== DATA FOR THIS EXERCISE ==
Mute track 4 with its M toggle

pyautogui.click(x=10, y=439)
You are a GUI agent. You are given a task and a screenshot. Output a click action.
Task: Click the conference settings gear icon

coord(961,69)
===
_WHAT TO WORK ON_
All lines from the one containing "You are a GUI" down to the final line above are to be restated word for word; leave out the rest.

_YOUR RESPONSE_
You are a GUI agent. You are given a task and a screenshot. Output a click action.
Task: Click the conference settings gear icon

coord(961,69)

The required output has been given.